I was talking with a colleague on Friday and conversation returned to online education. The premise was if online teaching was good enough and more cost effective than online delivery, would schools move to online delivery for students in courses where it was reasonably effective.
The hypothesis was that is is possible for a highly skilled teacher (top 10% of teachers skilled in delivering the course) to deliver highly effective content for a Methods course to a large number of students (>1000). If this was possible, it would have the potential to reduce costs significantly, as the IT infrastructure has already been significantly implemented (and tested during Covid) and face-to-face teachers would not be required. If each class is about 20 students, that's 50 teachers at $24000 per year, $1.2 million dollars. If a fifth of that was allocated to online tutors and markers, that's still a saving of about 1 million dollars. Where schools are struggling to run small courses and SCSA prevents mixed year classes - this could be a godsend. Schools wouldn't even run classrooms, just timetable time for students to be at home working. After the content was created it could be re-run year after year. This is already happening in University mathematics courses.
My colleague took this further and said that the online course would deliver better instructional content than current classrooms in face-to-face mode. Information could be standardised more easily to the intent of syllabus writers, typically teachers delivering courses face-to-face are not in the highly skilled category, teachers have competing demands in different courses and may have issues impacting on performance from outside the classroom.

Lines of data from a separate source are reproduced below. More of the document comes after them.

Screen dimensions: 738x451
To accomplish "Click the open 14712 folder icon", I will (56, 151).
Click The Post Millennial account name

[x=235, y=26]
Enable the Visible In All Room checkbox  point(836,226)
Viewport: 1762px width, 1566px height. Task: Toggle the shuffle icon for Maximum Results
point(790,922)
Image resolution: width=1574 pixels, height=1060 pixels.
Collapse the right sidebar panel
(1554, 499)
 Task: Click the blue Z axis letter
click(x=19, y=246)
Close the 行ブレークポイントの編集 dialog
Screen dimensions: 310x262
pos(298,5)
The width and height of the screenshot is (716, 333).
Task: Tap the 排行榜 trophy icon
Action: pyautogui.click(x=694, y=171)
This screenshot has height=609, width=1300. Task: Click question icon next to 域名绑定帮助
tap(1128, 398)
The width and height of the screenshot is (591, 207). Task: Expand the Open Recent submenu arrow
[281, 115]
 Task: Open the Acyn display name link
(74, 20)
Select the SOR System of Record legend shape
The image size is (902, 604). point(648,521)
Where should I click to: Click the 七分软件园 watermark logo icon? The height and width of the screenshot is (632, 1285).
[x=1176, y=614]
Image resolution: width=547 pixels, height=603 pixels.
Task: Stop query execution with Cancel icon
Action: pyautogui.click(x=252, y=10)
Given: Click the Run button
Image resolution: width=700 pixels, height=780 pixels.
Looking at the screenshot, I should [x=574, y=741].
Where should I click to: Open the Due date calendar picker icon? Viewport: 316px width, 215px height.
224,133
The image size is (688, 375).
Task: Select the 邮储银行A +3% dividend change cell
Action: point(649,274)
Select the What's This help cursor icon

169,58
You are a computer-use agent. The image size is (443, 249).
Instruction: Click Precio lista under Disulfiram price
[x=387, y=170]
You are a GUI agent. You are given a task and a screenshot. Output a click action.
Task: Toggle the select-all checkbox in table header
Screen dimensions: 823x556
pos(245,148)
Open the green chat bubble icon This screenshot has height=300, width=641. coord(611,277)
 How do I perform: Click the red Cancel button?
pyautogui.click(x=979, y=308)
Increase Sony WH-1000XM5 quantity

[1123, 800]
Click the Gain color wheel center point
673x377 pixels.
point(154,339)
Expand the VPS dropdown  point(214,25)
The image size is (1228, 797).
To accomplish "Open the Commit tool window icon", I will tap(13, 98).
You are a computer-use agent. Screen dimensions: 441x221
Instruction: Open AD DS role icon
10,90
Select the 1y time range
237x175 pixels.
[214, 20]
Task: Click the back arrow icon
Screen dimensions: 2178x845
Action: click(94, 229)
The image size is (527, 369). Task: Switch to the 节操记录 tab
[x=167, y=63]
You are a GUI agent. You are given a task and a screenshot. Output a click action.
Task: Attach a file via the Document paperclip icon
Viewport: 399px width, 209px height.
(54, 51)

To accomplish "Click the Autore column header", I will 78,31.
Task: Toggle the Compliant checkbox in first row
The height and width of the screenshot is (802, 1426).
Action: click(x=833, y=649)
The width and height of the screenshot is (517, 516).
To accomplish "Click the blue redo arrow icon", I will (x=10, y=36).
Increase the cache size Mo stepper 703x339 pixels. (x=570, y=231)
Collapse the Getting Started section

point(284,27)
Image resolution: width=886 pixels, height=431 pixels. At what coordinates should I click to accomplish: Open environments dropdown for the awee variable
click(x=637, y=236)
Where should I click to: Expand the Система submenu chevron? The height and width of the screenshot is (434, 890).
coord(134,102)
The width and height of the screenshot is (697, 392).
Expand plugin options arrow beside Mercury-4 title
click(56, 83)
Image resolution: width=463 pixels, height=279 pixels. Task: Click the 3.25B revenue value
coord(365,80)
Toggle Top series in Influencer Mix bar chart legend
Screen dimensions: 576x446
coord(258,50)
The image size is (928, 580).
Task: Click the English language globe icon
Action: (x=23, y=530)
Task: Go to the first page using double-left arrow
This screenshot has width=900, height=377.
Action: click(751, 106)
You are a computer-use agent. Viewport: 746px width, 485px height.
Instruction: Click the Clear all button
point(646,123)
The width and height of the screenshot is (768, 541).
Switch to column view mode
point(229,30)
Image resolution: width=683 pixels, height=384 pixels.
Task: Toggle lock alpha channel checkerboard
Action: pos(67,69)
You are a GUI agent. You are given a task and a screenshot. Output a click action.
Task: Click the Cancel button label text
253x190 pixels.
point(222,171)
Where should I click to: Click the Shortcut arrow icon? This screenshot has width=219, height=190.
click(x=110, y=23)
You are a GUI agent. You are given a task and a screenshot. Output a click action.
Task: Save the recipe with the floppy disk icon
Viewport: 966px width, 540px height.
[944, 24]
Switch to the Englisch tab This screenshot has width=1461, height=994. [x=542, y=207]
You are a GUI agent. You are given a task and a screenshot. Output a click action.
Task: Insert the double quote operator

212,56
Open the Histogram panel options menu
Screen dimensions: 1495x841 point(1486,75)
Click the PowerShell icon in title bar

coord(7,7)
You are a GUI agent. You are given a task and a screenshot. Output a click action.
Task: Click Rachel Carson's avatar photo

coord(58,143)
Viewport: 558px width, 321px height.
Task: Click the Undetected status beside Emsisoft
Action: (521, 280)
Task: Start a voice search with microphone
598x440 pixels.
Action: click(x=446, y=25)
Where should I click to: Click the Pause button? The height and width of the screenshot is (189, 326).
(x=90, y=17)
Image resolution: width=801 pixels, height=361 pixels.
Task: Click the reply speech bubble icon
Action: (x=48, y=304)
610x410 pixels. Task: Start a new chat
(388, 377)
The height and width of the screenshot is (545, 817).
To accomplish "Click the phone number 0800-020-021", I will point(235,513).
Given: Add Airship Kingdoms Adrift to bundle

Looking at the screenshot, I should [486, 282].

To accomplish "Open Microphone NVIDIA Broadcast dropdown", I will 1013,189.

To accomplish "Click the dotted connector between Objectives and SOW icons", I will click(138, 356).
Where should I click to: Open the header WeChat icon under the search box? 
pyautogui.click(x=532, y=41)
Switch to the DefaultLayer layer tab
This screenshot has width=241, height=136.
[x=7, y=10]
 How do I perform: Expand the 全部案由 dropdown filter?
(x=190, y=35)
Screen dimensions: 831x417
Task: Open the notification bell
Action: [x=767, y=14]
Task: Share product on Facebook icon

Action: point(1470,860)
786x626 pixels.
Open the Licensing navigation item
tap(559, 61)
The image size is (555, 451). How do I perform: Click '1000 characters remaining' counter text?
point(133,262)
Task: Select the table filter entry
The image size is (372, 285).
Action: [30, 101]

Theoretically we could run schools in an online/offline more, where students come to school for socialisation, tutoring and assessment and stay at home for the rest of the time learning online. Content would be superior and the teaching environment could be better utilised in a cheaper "good enough" solution - the ultimate aim of any bean counter. Schools could support a greater number of students and become much more efficient delivering content.
Could a compromise be that all ATAR courses be delivered online/offline and students only attend schools 2.5 days per week?
The obvious counter to all of this is that not all high school students are motivated enough to work online for a long period, schools do more than deliver content, context and socio-economic factors impact implementation and research is required to analyse how students impacted by covid perform at University and other higher learning online.
Education has not evolved for 100 years and is predominantly still delivered in the same mode despite significant changes in technology. Education appears to be on the precipice of a technology disruption. Will we too be the victims of automation, or will we navigate it somehow to continue to be an integral part of society?